THE PROBLEM: An exact repetition of every entry, with no images, is the required answer.

Saved entries

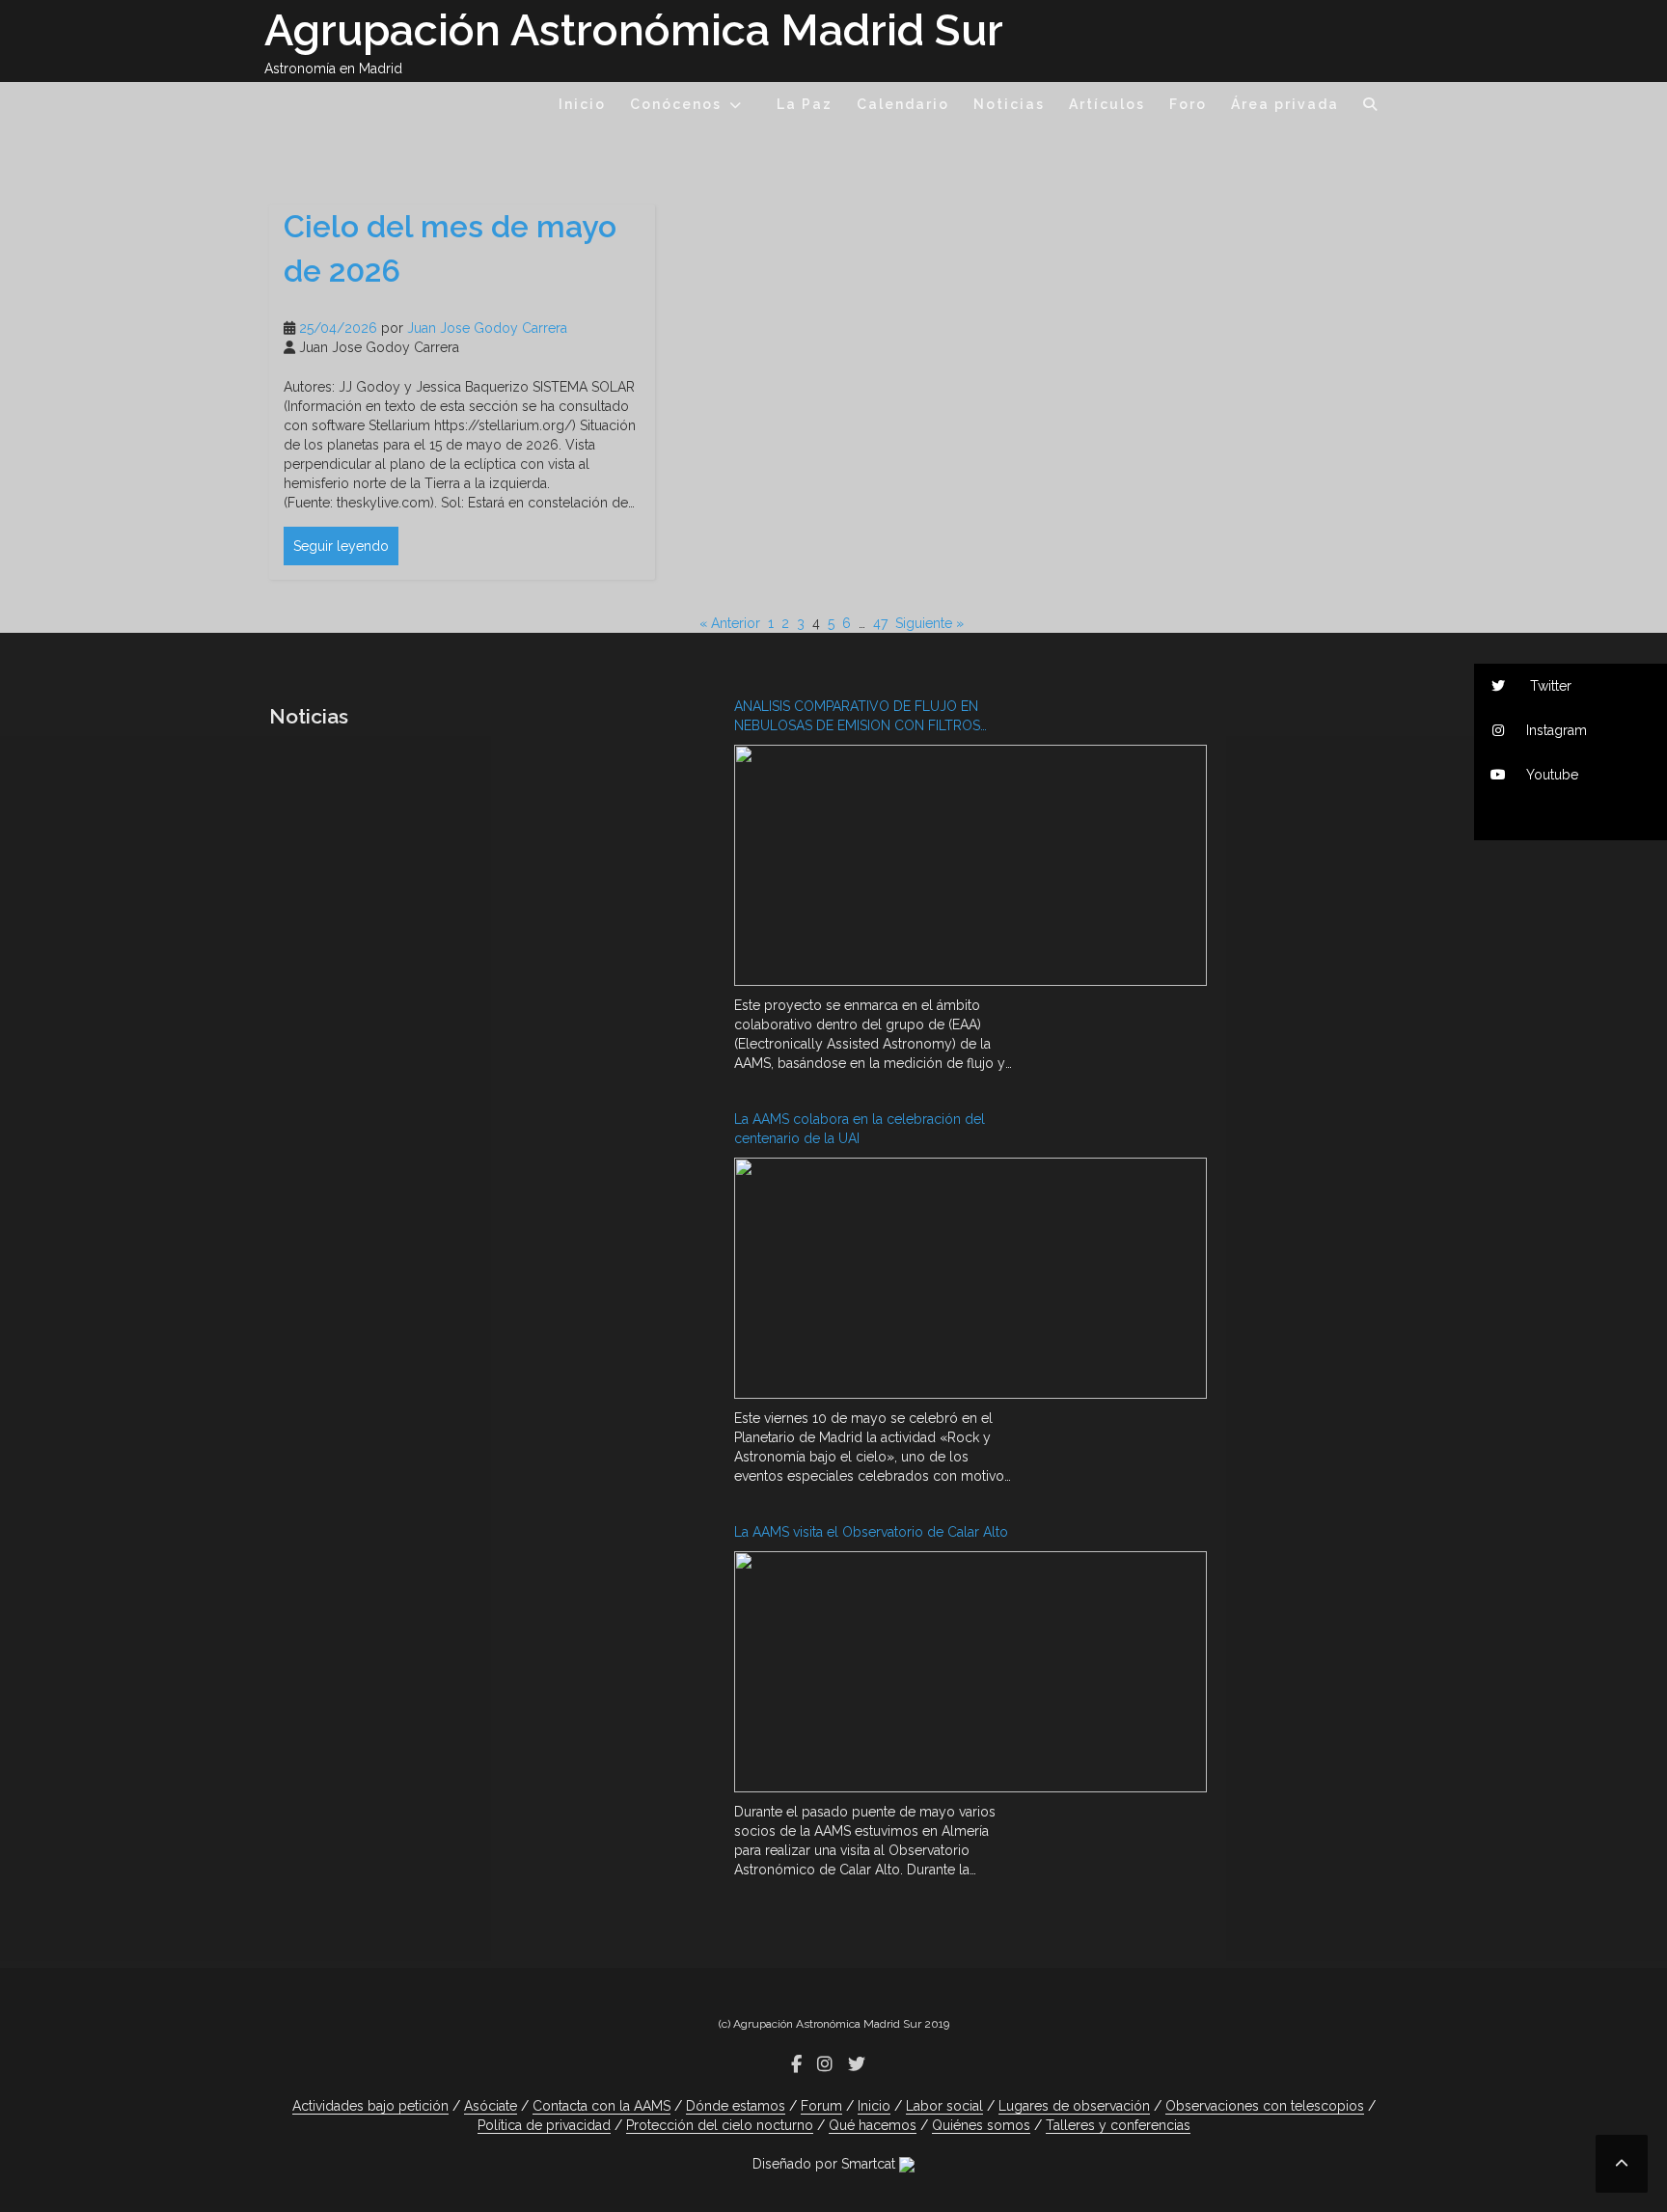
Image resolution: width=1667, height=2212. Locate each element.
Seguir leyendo (341, 546)
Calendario (903, 104)
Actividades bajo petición (370, 2106)
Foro (1188, 104)
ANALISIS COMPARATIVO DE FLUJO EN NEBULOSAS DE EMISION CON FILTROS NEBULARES (857, 716)
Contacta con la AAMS (601, 2106)
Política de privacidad (544, 2125)
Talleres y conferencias (1118, 2125)
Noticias (1009, 104)
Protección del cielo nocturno (719, 2125)
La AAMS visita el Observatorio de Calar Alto (871, 1532)
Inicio (582, 104)
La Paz (805, 104)
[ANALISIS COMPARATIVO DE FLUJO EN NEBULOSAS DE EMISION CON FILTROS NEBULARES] (873, 868)
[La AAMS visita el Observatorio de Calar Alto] (873, 1674)
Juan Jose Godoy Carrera (487, 328)
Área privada (1285, 104)
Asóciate (490, 2106)
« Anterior (729, 623)
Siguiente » (929, 623)
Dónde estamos (735, 2106)
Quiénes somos (981, 2125)
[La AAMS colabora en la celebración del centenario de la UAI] (873, 1281)
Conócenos (676, 104)
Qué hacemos (872, 2125)
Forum (821, 2106)
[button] (1371, 108)
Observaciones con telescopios (1264, 2106)
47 (880, 623)
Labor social (944, 2106)
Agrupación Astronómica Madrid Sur (633, 30)
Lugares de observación (1074, 2106)
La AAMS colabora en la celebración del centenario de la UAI (859, 1128)
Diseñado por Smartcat (825, 2163)
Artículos (1107, 104)
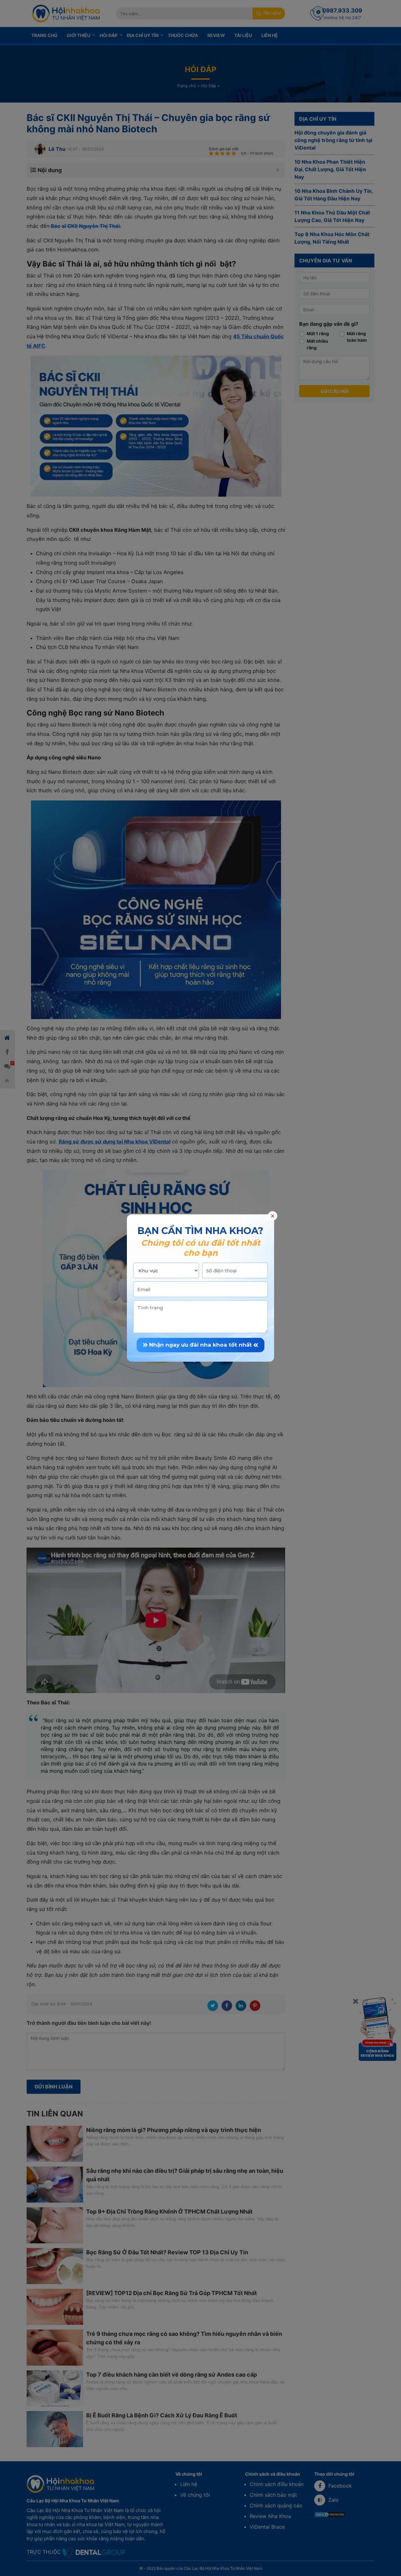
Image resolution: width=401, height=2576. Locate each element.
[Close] (272, 1216)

TASK OUTPUT:
Image resolution: width=1667, height=2212. Locate each element.
Seguir leyendo (341, 546)
Calendario (903, 104)
Actividades bajo petición (370, 2106)
Foro (1188, 104)
ANALISIS COMPARATIVO DE FLUJO EN NEBULOSAS DE EMISION CON FILTROS NEBULARES (857, 716)
Contacta con la AAMS (601, 2106)
Política de privacidad (544, 2125)
Talleres y conferencias (1118, 2125)
Noticias (1009, 104)
Protección del cielo nocturno (719, 2125)
La AAMS visita el Observatorio de Calar Alto (871, 1532)
Inicio (582, 104)
La Paz (805, 104)
[ANALISIS COMPARATIVO DE FLUJO EN NEBULOSAS DE EMISION CON FILTROS NEBULARES] (873, 868)
[La AAMS visita el Observatorio de Calar Alto] (873, 1674)
Juan Jose Godoy Carrera (487, 328)
Área privada (1285, 104)
Asóciate (490, 2106)
« Anterior (729, 623)
Siguiente » (929, 623)
Dónde estamos (735, 2106)
Quiénes somos (981, 2125)
[La AAMS colabora en la celebración del centenario de la UAI] (873, 1281)
Conócenos (676, 104)
Qué hacemos (872, 2125)
Forum (821, 2106)
[button] (1371, 108)
Observaciones con telescopios (1264, 2106)
47 (880, 623)
Labor social (944, 2106)
Agrupación Astronómica Madrid Sur (633, 30)
Lugares de observación (1074, 2106)
La AAMS colabora en la celebración del centenario de la UAI (859, 1128)
Diseñado por Smartcat (825, 2163)
Artículos (1107, 104)
Image resolution: width=401, height=2576. Locate each element.
[Close] (272, 1216)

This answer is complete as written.